» **Action item**:
Output the portion of the CDR H3 loop text starting with "Identification of CDR" and going on through "that of DH270UCA3.", unchanged.

» **Excerpted text**:
Segment Open

Identification of CDR H3 Loops in the Native BCR Repertoire that can be Bound by 10.17DT and CH505.M5.G458Y.
[0244]The goals of this project were to determine the ability of DH270.6 GL-targeting immunogen 10.17DT to recognize precursors with diverse CDR H3 loops. The loops investigated were natural CDR H3 loops related to that of DH270UCA3.
[0245]Next, we sought to identify CDR H3 loops in the BCR repertoire of healthy individuals that can be engaged by 10.17DT and CH505.M5.G458Y as a way to estimate the number of B cells that these molecules may engage upon vaccination. The CDR H3 substitution profile recognized by either 10.17DT or CH505.M5.G458Y was used as a scoring matrix to search a public BCR database for CDR H3 loop sequences that are expected to be bound by these germline-targeting immunogens. CDR H3 loops were selected to have equal lengths and identical D genes located in the same relative position as in the CDR H3 loops of the target antibodies. For each CDR H3 loop in the database, a score was computed that sums up the enrichment values of each amino acid substitution relative to the DH270UCA3 CDR H3 loop. No CDR H3 sequences were found that were identical to those of DH270UCA3 and CH235UCA. Natural loops were predicted to interact with CH505.M5.G458Y with high affinity, because they contained sequence variants that were found to maintain binding in the library screen above. Based on this analysis it was predicted that 1 in 10,000 native BCRs contain a CDR H3 Joop that is compatible with CH505.M5.G458Y binding. The calculated frequency raises to 1 in 10 B cells if CDR H3 sequences are considered that contain no more than one amino acid substitution predicted to minimally affect binding (0.25<log 2 (enrichment)<0).
[0246]In contrast, no CDR H3 loops were found in the natural BCR database that were expected to bind 10.17DT with high affinity; all the sequences contained at least two amino acids that were determined by single site mutagenesis screening to significantly lower 10.17DT binding (enrichment log 2 values <−2). The queried BCR database contains only a small fraction of the BCRs found in an individual. Since none of the CDR H3 sequences analyzed were expected to bind 10.17DT with high affinity, we next wanted to determine if such loops may exist at sequence diversity depths normally present in the natural BCR repertoire. To address the limitation of exiting repertoire depth, we used IgOR to model CDR H3 sequences with the same immunogetics as the loops of DH270UCA3 and CH235UCA respectively.

Segment Closed

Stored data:
Segment Open

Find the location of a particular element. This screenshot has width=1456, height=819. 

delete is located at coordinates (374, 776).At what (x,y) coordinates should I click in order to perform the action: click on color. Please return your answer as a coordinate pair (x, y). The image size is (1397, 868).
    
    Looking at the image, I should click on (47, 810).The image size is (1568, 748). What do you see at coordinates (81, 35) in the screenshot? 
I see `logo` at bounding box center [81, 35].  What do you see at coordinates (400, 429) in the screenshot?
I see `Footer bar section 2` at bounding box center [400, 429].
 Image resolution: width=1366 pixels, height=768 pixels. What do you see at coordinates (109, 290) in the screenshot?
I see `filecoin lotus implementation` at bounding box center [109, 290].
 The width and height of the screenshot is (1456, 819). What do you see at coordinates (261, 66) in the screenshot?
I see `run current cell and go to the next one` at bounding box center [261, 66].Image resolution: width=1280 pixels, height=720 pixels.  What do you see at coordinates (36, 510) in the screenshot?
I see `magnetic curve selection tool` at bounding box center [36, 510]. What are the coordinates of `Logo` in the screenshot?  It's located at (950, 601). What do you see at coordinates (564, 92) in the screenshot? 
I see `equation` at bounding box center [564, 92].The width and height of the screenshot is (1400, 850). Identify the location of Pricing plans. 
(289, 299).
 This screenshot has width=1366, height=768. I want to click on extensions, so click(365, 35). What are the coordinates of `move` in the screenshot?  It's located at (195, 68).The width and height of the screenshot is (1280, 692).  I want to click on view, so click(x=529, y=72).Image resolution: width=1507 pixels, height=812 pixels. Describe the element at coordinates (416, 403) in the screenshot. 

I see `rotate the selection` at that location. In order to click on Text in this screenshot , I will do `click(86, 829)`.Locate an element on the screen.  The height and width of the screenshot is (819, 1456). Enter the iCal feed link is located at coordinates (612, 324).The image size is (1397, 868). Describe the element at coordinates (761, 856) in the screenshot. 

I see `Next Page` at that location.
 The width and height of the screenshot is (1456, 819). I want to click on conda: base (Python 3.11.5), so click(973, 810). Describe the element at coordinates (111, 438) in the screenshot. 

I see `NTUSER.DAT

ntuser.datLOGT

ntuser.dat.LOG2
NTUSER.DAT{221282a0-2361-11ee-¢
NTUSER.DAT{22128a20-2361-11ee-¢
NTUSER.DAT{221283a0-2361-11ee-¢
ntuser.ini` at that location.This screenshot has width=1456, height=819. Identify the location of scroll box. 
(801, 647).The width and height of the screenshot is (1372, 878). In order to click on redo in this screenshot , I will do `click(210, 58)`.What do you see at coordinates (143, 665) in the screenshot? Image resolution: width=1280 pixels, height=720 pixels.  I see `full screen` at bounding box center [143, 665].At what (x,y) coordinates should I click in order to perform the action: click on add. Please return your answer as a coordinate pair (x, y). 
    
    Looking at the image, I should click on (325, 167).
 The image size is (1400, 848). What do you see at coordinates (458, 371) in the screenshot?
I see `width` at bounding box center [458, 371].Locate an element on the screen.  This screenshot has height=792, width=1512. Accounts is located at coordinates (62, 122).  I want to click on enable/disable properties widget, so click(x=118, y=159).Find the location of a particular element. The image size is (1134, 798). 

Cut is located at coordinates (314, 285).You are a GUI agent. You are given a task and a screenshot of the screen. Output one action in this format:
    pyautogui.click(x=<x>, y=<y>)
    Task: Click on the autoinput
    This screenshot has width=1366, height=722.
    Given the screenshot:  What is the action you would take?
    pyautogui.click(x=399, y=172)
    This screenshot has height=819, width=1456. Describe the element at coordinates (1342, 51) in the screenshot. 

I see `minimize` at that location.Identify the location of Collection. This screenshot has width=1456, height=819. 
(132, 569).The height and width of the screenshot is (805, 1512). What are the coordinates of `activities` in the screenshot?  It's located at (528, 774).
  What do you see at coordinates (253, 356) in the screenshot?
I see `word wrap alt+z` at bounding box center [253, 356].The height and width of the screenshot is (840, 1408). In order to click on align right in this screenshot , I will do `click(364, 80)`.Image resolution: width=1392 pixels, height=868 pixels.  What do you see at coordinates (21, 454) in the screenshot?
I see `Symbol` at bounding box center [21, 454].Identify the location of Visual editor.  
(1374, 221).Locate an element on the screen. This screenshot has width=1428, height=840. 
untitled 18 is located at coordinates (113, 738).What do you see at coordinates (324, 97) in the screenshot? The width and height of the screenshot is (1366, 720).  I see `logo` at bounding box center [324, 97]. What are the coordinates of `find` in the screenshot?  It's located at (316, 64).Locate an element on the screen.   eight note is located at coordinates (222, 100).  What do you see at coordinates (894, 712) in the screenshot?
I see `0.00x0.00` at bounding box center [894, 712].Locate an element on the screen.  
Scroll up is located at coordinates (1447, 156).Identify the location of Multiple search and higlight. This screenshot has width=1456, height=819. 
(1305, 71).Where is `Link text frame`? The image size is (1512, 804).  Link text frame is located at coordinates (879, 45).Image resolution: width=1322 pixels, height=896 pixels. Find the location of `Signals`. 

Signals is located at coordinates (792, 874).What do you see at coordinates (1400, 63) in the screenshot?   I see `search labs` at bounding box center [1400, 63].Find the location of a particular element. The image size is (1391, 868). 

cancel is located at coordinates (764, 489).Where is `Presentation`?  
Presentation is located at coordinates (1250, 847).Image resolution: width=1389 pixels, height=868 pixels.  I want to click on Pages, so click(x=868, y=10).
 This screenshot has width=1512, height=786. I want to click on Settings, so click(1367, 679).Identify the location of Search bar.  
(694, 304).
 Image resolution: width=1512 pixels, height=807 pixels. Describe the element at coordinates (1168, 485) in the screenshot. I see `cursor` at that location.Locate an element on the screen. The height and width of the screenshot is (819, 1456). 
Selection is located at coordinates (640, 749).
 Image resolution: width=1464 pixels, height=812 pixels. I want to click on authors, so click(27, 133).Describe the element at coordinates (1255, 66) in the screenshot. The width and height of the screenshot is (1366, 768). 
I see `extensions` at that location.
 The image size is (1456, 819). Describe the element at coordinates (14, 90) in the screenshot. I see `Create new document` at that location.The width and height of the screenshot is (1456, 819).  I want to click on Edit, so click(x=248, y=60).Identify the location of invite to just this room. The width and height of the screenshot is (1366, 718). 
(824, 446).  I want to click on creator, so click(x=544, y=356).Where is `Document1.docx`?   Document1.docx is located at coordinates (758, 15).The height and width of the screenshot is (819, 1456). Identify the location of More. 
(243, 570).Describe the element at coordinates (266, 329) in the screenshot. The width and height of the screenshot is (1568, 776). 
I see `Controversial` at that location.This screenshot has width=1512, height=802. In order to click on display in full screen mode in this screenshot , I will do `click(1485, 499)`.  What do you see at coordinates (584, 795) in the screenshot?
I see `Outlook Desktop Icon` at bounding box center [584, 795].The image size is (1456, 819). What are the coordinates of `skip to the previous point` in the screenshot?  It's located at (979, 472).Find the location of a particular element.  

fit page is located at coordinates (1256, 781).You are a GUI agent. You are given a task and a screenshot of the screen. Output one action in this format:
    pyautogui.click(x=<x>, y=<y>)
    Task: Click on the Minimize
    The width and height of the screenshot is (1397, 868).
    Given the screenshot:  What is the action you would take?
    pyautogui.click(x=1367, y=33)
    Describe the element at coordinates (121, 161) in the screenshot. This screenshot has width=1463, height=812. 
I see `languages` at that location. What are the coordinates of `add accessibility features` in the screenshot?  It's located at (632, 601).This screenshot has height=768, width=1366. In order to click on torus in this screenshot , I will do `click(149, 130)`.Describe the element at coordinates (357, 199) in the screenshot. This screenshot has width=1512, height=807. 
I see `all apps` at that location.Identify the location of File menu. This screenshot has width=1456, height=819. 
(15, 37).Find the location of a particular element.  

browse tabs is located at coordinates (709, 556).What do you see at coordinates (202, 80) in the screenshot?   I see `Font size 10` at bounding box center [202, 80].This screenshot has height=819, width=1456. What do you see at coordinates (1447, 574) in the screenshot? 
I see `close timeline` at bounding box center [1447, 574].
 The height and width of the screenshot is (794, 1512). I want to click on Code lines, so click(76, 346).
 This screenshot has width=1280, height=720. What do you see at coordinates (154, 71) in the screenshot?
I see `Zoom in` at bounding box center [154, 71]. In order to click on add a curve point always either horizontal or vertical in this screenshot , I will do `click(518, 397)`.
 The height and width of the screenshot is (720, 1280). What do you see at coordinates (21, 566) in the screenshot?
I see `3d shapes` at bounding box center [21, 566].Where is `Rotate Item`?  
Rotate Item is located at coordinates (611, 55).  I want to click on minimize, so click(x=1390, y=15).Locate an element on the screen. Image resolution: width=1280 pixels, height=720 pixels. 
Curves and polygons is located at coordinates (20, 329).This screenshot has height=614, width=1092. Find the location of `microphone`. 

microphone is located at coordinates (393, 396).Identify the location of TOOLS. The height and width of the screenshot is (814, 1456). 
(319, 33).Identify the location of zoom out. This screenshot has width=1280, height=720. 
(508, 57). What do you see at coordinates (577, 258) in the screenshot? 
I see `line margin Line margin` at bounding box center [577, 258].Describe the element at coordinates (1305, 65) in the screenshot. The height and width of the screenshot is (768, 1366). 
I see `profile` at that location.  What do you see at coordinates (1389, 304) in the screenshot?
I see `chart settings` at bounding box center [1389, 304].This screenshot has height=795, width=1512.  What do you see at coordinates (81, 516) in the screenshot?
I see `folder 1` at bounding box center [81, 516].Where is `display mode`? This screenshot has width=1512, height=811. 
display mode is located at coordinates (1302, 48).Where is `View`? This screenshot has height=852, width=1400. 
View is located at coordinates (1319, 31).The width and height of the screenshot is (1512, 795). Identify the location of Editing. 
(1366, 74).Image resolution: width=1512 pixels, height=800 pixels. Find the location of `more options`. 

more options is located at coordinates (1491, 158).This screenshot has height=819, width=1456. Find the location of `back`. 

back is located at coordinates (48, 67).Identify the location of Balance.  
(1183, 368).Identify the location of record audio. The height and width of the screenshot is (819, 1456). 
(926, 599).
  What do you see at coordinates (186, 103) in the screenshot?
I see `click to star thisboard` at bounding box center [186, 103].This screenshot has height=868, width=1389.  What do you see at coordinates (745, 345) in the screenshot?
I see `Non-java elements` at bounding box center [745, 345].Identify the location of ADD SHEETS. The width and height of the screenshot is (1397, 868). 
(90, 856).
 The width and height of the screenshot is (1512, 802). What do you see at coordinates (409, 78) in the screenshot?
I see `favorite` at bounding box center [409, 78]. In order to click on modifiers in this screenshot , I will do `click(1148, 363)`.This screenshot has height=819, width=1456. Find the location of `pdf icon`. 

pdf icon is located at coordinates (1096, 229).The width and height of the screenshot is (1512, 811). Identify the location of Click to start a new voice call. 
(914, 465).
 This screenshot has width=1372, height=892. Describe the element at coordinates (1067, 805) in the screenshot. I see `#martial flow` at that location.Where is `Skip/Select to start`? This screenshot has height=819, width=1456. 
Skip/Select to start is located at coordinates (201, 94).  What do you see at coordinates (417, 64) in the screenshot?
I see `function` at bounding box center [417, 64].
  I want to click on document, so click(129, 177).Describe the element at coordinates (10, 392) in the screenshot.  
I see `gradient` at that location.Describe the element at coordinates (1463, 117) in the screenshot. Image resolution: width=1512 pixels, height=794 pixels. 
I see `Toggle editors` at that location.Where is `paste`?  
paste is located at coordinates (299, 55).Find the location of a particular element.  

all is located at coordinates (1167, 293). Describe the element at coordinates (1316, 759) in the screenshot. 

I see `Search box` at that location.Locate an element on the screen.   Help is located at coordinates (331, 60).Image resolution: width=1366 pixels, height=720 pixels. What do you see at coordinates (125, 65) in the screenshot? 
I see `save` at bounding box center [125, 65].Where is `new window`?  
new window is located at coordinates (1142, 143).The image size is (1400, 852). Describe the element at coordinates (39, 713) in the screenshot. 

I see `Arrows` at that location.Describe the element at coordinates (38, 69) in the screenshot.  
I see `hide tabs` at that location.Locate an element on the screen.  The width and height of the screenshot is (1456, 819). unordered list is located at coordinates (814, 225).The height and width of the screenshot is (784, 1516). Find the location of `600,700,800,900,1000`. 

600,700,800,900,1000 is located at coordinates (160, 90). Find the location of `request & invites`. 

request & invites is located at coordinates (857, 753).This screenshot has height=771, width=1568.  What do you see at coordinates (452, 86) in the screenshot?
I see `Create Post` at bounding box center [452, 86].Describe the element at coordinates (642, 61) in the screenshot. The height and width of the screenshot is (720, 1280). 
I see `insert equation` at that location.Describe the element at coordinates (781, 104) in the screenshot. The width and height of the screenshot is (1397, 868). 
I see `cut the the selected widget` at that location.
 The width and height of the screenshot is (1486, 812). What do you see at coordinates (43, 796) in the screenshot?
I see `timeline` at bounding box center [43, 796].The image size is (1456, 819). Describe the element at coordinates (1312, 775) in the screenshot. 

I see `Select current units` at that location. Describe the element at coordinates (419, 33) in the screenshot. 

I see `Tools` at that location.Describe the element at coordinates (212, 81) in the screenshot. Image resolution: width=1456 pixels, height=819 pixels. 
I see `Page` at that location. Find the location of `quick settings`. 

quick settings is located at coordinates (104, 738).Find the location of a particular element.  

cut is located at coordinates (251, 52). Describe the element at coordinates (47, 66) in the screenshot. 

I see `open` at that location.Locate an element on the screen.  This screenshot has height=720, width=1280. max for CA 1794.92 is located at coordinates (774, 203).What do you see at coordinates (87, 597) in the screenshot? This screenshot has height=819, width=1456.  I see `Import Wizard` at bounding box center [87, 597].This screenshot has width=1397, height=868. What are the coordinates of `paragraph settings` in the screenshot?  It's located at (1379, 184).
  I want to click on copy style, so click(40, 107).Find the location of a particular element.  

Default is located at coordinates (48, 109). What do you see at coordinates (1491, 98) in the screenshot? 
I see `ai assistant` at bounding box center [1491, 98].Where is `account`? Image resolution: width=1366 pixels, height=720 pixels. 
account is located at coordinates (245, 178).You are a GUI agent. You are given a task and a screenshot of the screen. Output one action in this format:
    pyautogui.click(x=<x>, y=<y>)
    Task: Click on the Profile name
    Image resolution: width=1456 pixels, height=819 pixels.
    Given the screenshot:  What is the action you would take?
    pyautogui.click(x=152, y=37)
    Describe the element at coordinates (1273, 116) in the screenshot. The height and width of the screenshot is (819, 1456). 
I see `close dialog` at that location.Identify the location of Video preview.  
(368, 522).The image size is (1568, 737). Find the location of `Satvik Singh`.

Segment Closed

» **Output of the task**:
Identification of CDR H3 Loops in the Native BCR Repertoire that can be Bound by 10.17DT and CH505.M5.G458Y.
[0244]The goals of this project were to determine the ability of DH270.6 GL-targeting immunogen 10.17DT to recognize precursors with diverse CDR H3 loops. The loops investigated were natural CDR H3 loops related to that of DH270UCA3.